Patients and Methods

  • From January 2009 to March 2012, patients with localized PCa who refused active surveillance were assigned to a FC protocol.
  • This was a prospective, single-arm cohort study. Inclusion criteria were: unilateral disease, clinical stage T1c to T2a, prostate-specific antigen (PSA) concentration <10 ng/mL, low volume index lesion and Gleason score ≤6 (3+3).

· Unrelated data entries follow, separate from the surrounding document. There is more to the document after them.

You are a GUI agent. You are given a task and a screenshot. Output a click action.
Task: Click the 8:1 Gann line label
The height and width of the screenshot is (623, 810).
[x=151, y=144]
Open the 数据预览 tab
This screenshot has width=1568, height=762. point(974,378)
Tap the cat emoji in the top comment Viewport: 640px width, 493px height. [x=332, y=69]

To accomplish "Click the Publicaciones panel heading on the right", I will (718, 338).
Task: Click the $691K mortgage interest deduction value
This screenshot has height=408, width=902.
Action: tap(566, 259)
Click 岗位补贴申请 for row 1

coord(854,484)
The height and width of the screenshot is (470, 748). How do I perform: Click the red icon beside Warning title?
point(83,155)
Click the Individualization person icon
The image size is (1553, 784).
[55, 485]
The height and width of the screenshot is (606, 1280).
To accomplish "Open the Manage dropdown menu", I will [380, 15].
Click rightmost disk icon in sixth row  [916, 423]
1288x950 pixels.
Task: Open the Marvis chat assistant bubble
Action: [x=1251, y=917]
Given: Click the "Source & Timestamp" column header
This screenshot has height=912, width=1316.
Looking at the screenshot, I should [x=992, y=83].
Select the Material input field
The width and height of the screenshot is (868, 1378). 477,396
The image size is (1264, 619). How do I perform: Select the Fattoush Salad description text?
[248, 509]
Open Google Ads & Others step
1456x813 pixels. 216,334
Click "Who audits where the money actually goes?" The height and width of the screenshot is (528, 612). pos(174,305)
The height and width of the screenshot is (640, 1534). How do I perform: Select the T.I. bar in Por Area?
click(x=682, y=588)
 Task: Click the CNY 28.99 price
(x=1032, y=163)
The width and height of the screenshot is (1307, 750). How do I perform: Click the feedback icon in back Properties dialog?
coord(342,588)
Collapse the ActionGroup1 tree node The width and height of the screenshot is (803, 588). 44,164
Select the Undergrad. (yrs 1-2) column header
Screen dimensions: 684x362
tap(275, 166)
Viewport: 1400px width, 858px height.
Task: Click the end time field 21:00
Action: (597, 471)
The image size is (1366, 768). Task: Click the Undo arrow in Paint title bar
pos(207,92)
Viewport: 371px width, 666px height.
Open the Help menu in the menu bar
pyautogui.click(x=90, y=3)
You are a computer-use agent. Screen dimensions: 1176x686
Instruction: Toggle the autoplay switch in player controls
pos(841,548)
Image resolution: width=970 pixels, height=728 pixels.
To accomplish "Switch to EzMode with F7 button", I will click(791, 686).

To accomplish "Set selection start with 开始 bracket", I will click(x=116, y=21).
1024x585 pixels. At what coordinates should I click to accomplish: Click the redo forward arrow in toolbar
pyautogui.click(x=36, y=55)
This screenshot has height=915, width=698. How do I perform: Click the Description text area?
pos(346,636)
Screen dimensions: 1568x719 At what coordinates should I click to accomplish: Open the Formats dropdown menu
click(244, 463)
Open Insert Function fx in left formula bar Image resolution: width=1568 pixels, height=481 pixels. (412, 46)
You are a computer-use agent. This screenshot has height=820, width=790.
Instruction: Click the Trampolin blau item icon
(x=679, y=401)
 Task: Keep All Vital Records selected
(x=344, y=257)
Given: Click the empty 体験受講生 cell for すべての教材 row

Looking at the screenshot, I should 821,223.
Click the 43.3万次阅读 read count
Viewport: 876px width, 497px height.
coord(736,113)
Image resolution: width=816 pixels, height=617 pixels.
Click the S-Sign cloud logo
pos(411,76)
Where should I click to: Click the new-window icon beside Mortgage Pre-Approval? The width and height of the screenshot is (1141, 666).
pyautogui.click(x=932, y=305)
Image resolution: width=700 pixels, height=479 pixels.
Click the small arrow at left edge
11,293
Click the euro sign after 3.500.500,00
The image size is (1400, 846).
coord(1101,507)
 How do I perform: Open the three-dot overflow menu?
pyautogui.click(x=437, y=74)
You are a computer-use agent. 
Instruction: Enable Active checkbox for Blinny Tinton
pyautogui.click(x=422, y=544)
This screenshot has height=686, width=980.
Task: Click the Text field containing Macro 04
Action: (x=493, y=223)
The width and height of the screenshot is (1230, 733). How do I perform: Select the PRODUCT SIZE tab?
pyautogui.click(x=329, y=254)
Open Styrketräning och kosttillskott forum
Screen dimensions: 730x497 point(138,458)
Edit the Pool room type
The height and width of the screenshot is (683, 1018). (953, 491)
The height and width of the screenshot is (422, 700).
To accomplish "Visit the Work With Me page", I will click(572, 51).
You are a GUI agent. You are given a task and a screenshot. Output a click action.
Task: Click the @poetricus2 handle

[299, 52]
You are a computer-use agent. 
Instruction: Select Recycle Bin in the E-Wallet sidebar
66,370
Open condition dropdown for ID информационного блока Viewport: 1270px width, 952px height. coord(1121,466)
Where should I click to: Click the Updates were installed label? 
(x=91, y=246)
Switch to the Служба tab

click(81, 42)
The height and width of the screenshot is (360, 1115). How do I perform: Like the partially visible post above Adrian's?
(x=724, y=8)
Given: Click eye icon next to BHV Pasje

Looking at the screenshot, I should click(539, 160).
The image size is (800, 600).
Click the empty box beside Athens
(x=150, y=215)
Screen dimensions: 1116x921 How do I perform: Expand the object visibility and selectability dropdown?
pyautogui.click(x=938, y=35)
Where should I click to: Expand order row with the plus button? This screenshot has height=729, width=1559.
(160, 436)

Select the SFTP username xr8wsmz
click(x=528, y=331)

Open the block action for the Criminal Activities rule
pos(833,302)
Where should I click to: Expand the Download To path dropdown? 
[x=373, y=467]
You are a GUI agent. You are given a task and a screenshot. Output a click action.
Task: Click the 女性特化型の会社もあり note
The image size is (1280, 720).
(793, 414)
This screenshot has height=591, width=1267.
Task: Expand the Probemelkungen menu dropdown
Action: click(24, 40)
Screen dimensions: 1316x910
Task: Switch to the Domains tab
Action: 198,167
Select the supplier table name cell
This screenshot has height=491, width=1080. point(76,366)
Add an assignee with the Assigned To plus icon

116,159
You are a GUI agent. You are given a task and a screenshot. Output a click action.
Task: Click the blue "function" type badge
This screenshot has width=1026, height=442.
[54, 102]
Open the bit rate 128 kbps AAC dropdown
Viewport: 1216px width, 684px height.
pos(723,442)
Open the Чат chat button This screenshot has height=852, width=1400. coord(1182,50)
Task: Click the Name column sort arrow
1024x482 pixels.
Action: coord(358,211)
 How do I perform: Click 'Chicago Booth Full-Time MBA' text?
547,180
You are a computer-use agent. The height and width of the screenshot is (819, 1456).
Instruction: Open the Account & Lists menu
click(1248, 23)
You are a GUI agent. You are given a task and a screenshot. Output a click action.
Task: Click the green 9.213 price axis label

Hemi-ablation was carried out using the PreciseTM cryoablation system (Galil Medical, Inc., Arden Hills, MN, USA).
  • Oncological (PSA values) and functional (International Prostate Symptom Score and International Index of Erectile Function (IIEF)-5 score) outcomes were analysed at 3-, 6- and 12-month follow-up.
  • The primary endpoint for oncological efficacy, no cancer in ipsilateral side, was based on the 12-month mandatory biopsy.

Results

  • A total of 48 consecutive patients with a mean age of 67 years were included. The median (interquartile range) follow-up was 13.2 (7.4–26.5) months.
  • Follow-up prostate biopsies were negative for the treated lobe in 86% of patients.
  • The mean PSA concentration dropped significantly at 3 months (by 55%) but did not correlate well with positive biopsy results.
  • Urinary symptoms were unchanged. A slight decrease in the IIEF-5 score was present at 3 months, but did not differ significantly from baseline at 6-month follow-up.
  • There were 15% grade 1 and 4% grade 2 complications (Clavien classification).

Conclusions

  • Focal cryoablation is a low-morbidity option in selected patients with low-risk PCa.
  • We showed PSA concentration to be an unreliable marker for monitoring FC and recommend a protocol of mandatory biopsies for follow-up.
  • A multicentre randomized controlled trial is necessary to confirm the low-morbidity and the biopsy-proven PCa cure rates.